Courageous critique of theism  Mar 28, 2008
Bishop Spong has undertaken an almost impossible task: he seeks to remain Christian while systematically dismantling the entire foundation of Christianity. He finds historical precedence for this enormous conceptual shift in the Exile of the Jews to Babylon. The foundations of Jewish faith were destroyed by the Exile and the Jews had to give up the core of their beliefs or else lose their faith entirely. And so Bishop Spong calls himself, and others who no longer hold to the Christian Creed, "Believers in Exile".

The Christian Creed is examined phrase by phrase and nearly each one is demolished by our modern scientific knowledge, and by simple logic. Is God "the Father"? Is God "Almighty"? This man who has spent his adult life in service to the Episcopal Church rejects these ideas as sexist, paternal, and observably wrong. The age-old Problem of Evil refutes the assertion that God is Almighty. I cannot possibly do justice to Spong's careful and powerful arguments, so I recommend to all those interested to simply read what he has to say.

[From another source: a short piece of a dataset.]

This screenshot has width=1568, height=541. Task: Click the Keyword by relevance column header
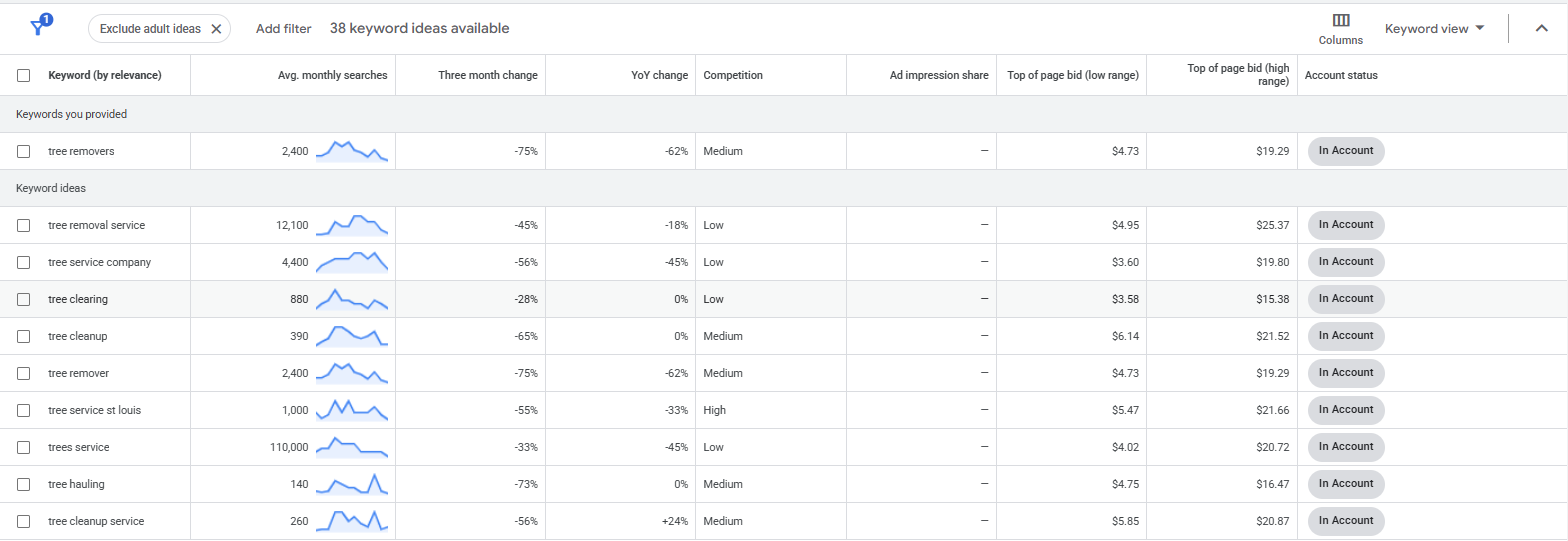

It's quite well written and approachable.

This book is not written for sincere believers, comfortable in their faith. Instead it is written for every thoughtful person who is having trouble reconciling the detailed knowledge mankind now has of the natural world with Christian faith as practiced in the modern world. Bishop Spong has found a Christianity that is beyond theism, as strange as that may sound. Yet his beautifully organized and detailed arguments make this choice quite reasonable, at least as reasonable as any other belief based on faith.
Can Christianity make sense and yet retain its power?   Feb 18, 2008
Having jettisoned the need for a bodily resurrection of Jesus in Resurrection: Myth or Reality? : A Bishop's Search for the Origins of Christianity, Spong is now ready to jettison the theistic conception of God. Why the Christianity he want to leave behind must die he is not clear about: he may underestimate the desperation of those whose reactionary beliefs mask hysteria. What Christianity will change into he seems to be still struggling with ... and it is not up to him alone, of course, to determine what the new Christianity will be, as he is aware. It is to "believers in exile", those who have similarly rejected supernaturalism, that he turns to enlist the help of.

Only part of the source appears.